En Allemagne, le bénéfice est bien plus intéressant : l’Etat percevrait, sous forme d’exportations, plus du double du montant qu’il verse aux quatre pays de l’Est. Ces projections restent sujettes à caution car elles ont été réalisées sur la période 2004-2015 en se fondant sur l’hypothèse d’une consommation intégrale des fonds dans les trois prochaines années, ce qui n’est pas acquis.

"Aumône"

Les chantiers cofinancés par l’UE profitent en tout cas aux entreprises françaises du BTP, qui exécutent des ouvrages sur place. Entre 2004 et 2009, l’activité supplémentaire générée par la mise en oeuvre de la politique régionale dans les pays du groupe de Visegrad représente 5% des exportations françaises dans le secteur de la construction, expliquent les auteurs de l’étude.
Entre 2007 et 2013, les quatre anciens pays du bloc soviétique perçoivent 130 milliards d’euros au titre de la politique régionale, dont plus de la moitié au profit de la Pologne. Autant dire que l’enjeu financier est de taille dans ces pays, qui veulent une politique régionale forte mais sans pour autant obéir à une logique "d’aumône".

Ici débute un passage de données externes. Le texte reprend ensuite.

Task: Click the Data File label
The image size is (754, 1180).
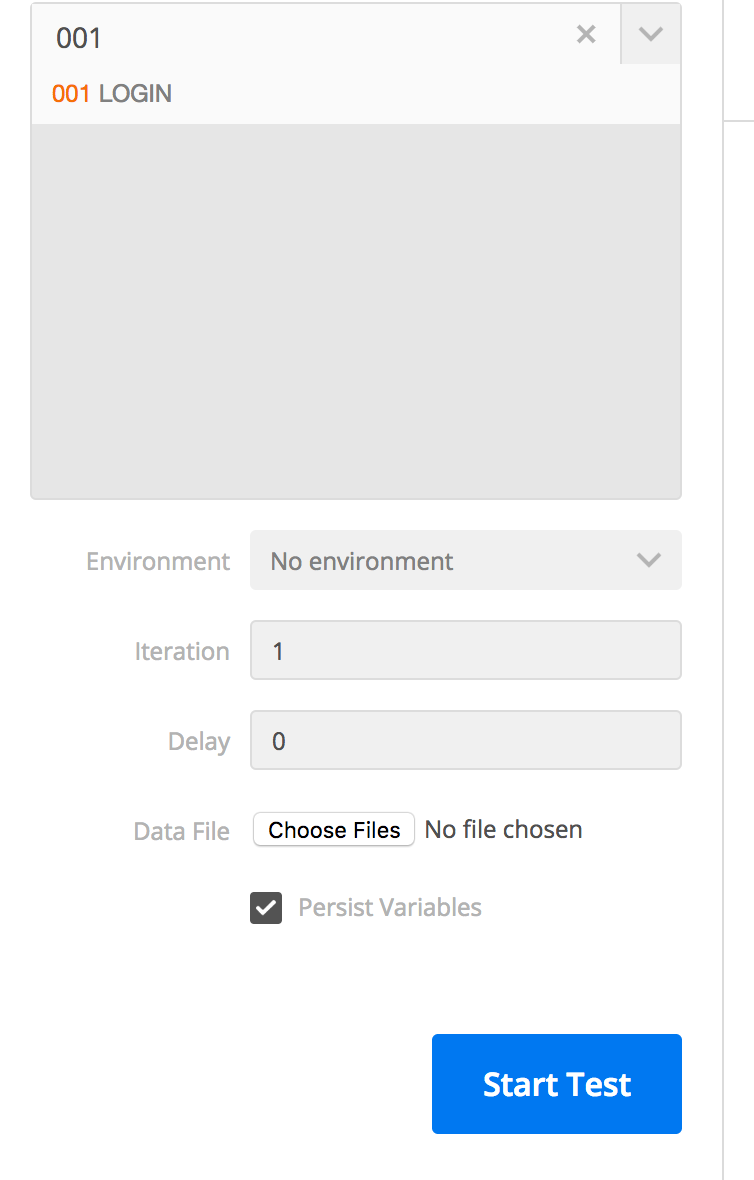Action: pos(182,831)
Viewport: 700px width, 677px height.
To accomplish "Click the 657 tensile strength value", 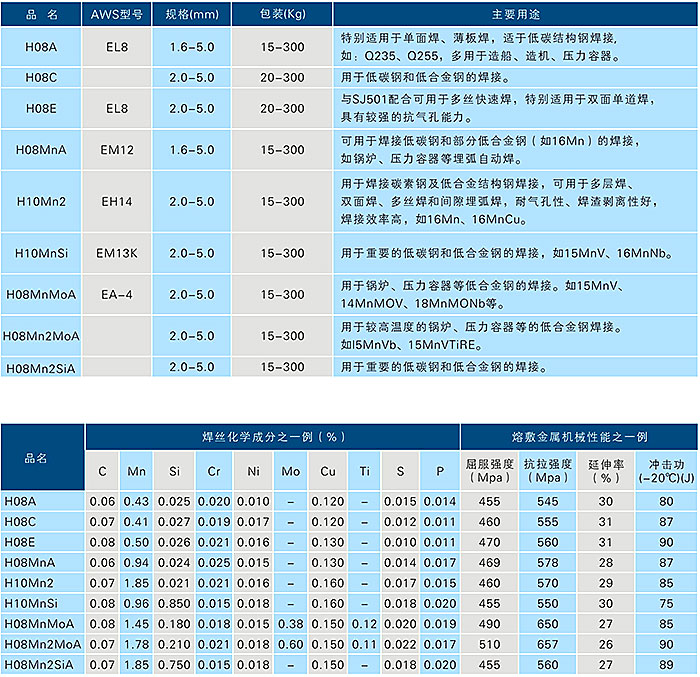I will [x=547, y=645].
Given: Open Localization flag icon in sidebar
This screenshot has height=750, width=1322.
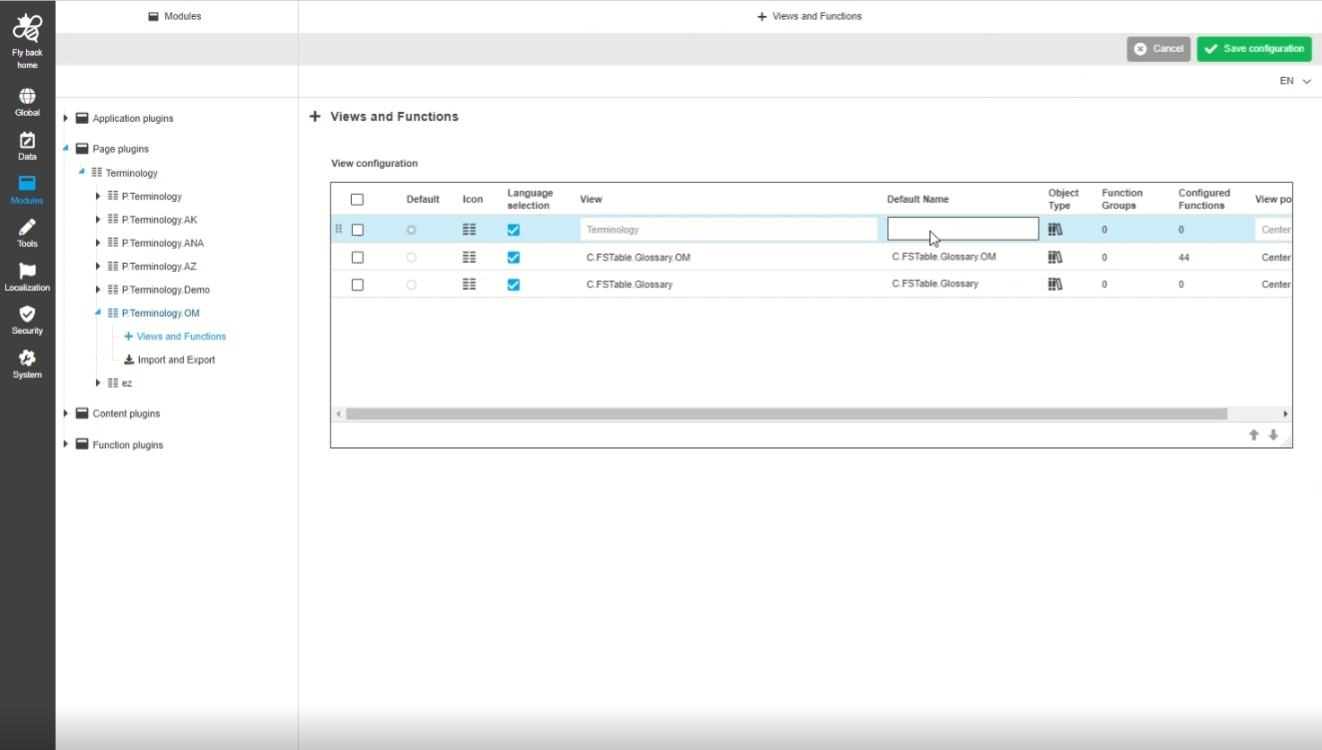Looking at the screenshot, I should 27,272.
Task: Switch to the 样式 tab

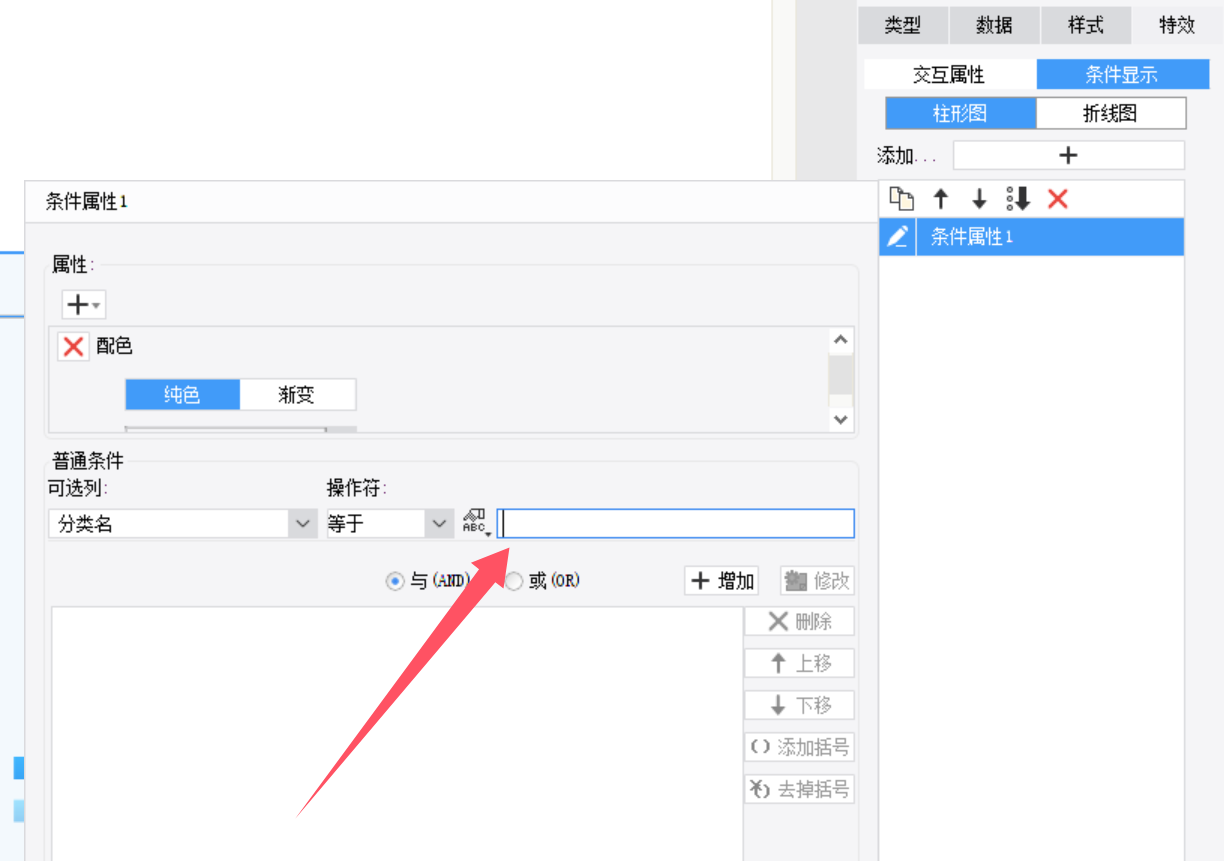Action: [x=1085, y=26]
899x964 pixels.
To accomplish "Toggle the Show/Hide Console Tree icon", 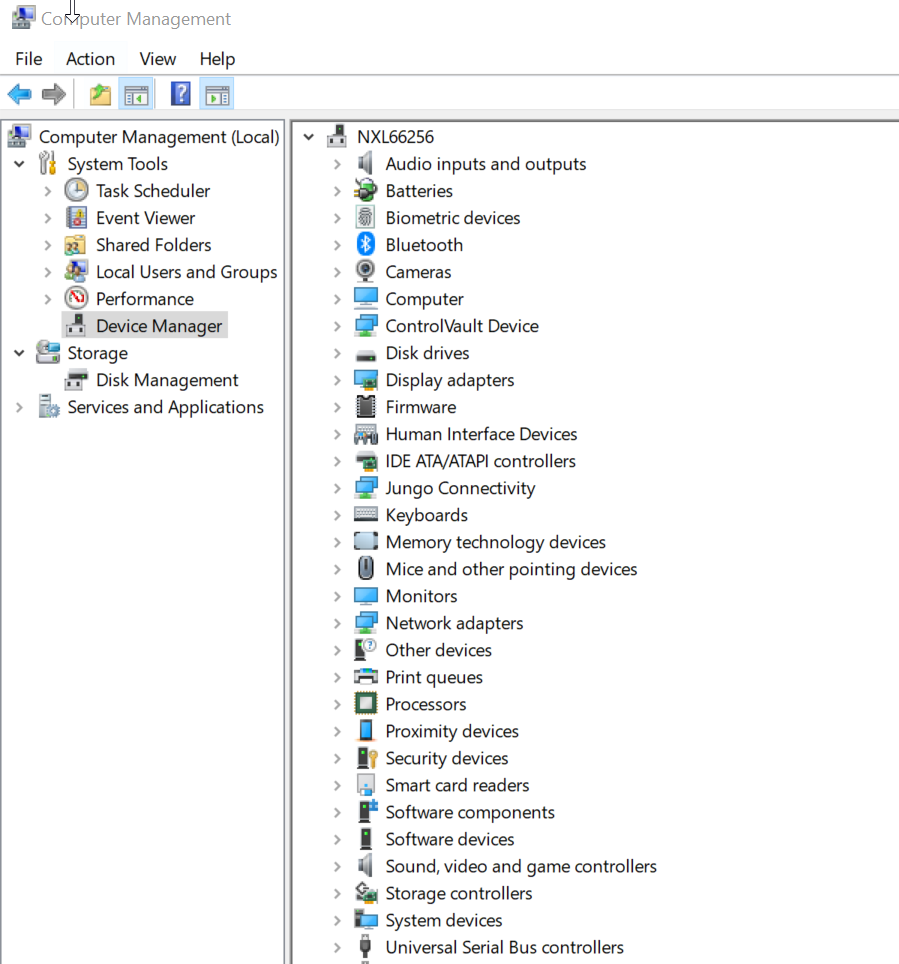I will coord(136,94).
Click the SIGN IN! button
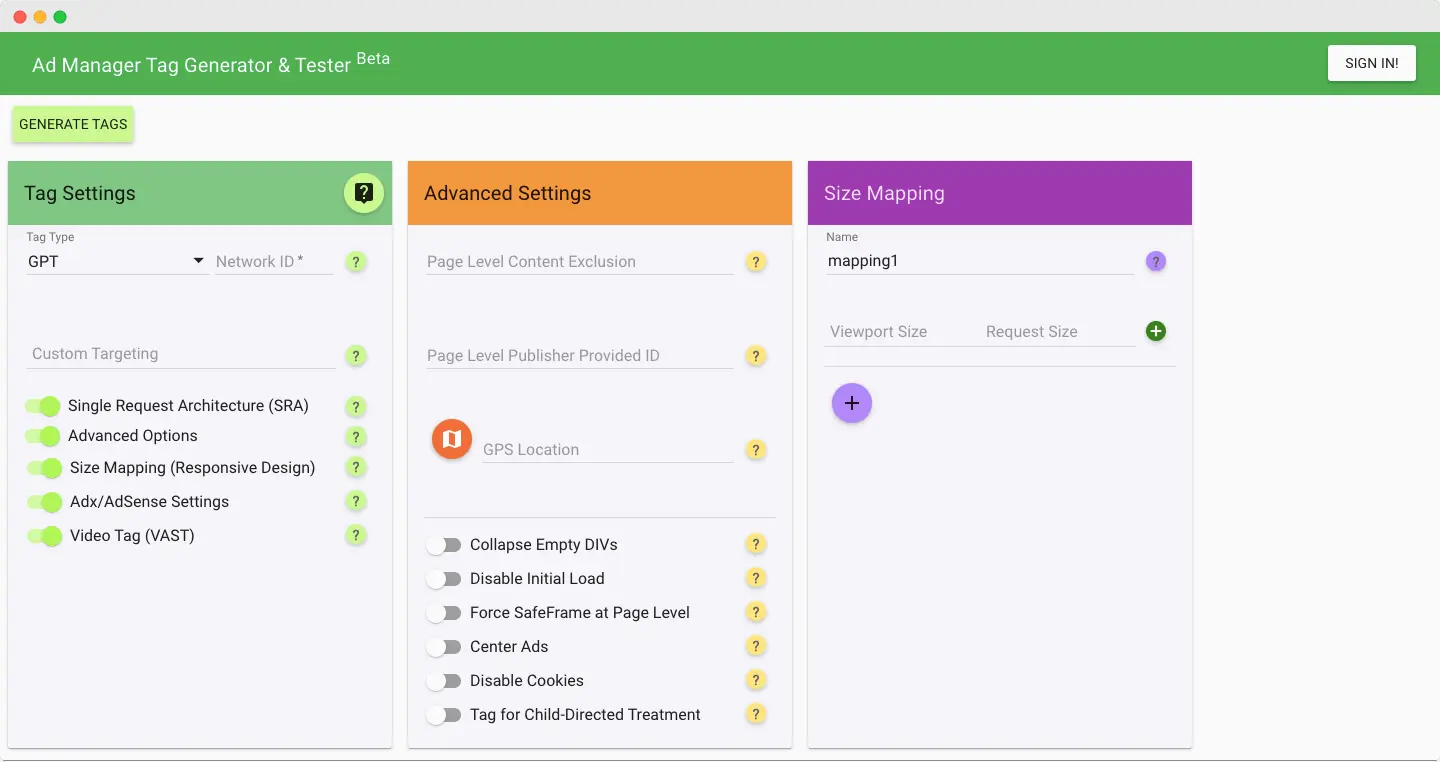 pyautogui.click(x=1371, y=63)
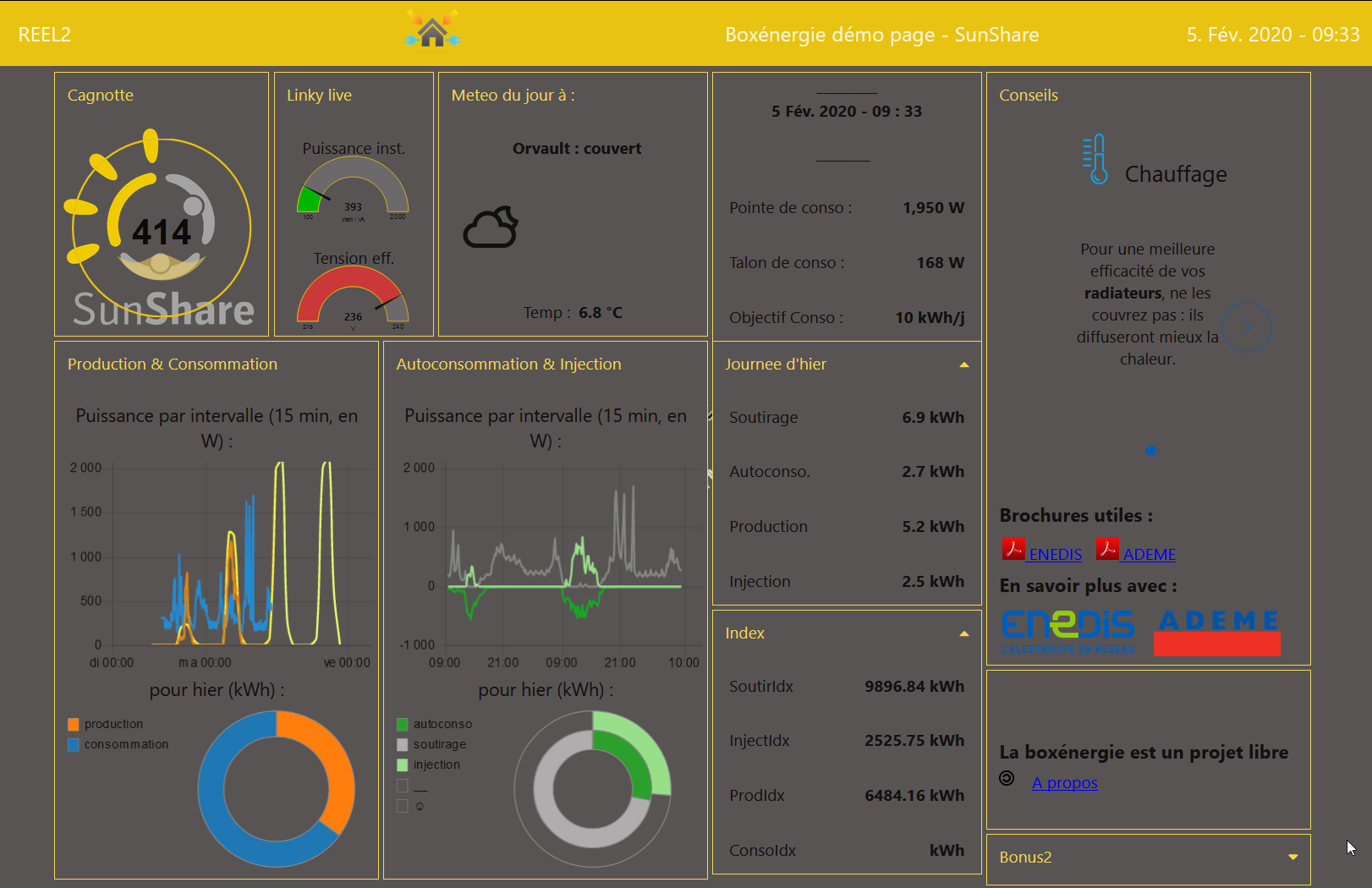This screenshot has height=888, width=1372.
Task: Click the copyleft symbol beside A propos
Action: click(1007, 779)
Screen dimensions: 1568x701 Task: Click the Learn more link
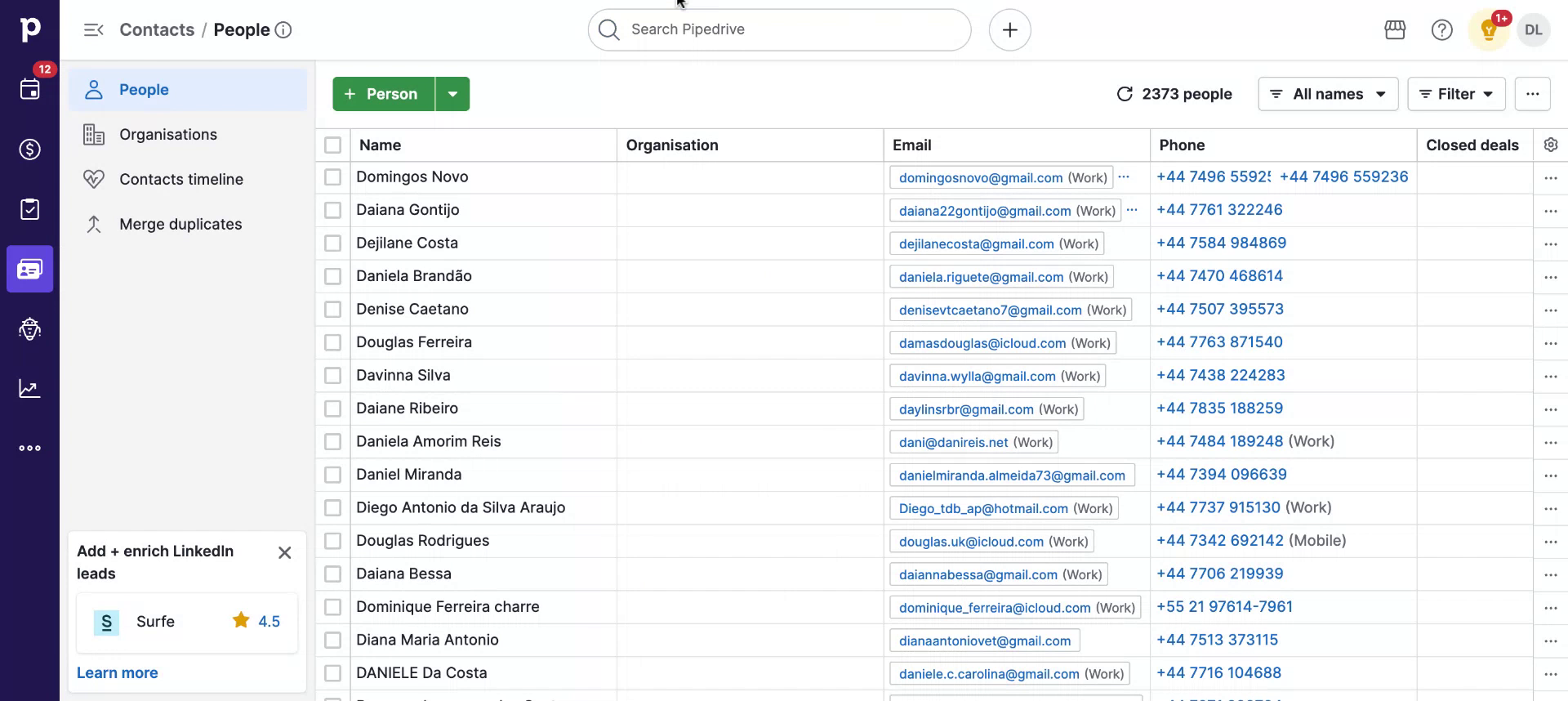point(118,672)
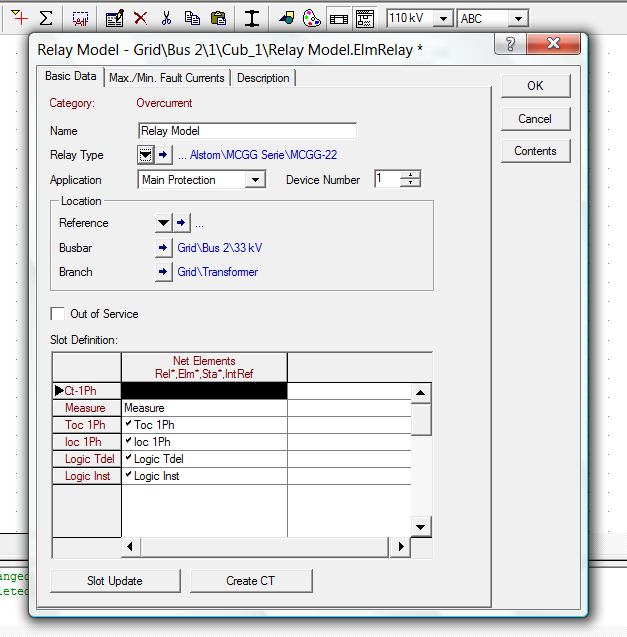Increase Device Number with spinner up arrow

[410, 175]
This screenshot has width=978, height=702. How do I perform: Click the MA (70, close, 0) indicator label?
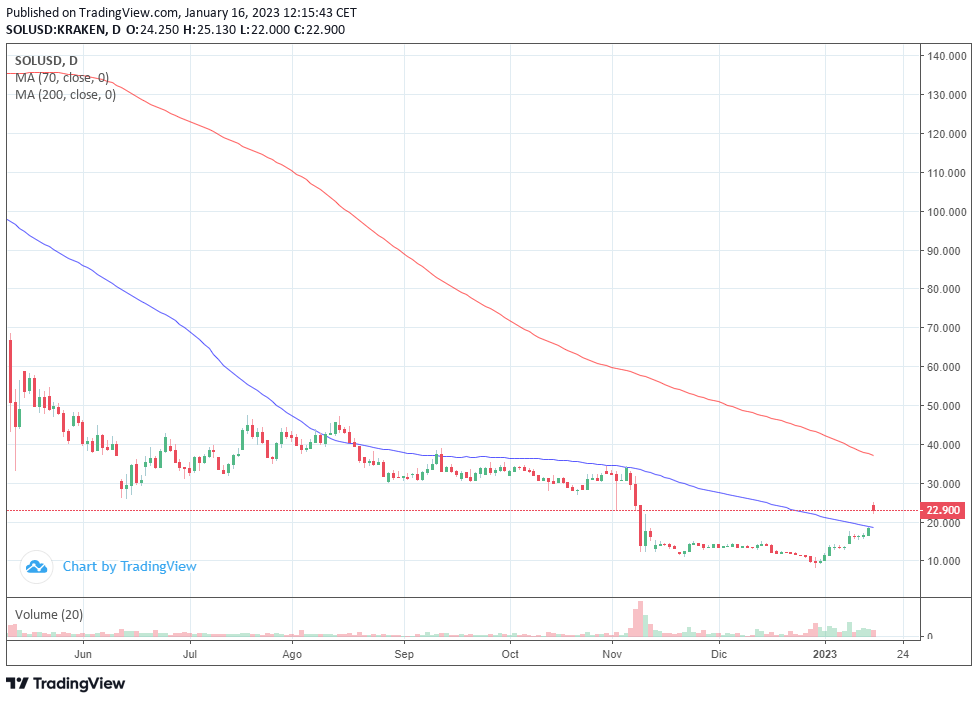coord(62,78)
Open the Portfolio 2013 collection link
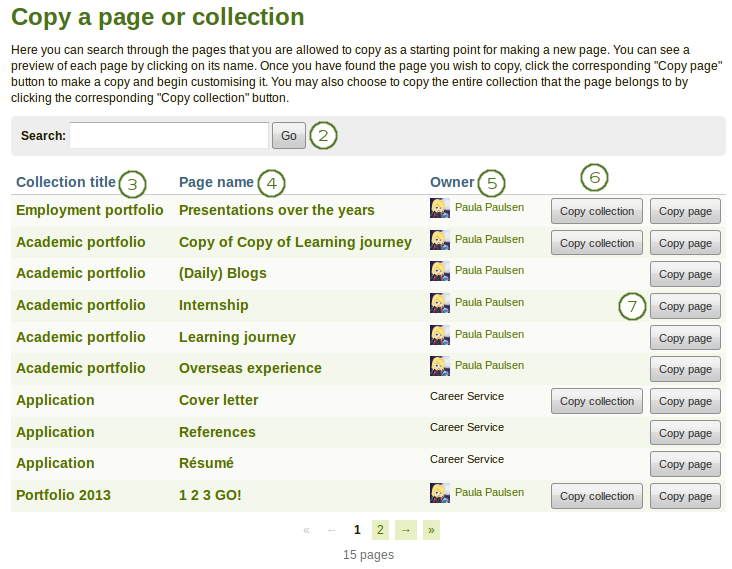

"Les régions riches ont aussi des besoins", fait remarquer Elżbieta Bieńkowska, qui s’étonne de la démarche entreprise par le gouvernement danois, actuellement en charge de la présidence tournante de l’UE. Lorsque Varsovie assumait cette fonction jusqu’en décembre, la stratégie polonaise consistait "à discuter d’abord des objectifs de la politique de cohésion" afin que le budget nécessaire à leur réalisation soit ensuite octroyé. Copenhague a choisi de faire l’inverse. "Une contradiction", selon elle.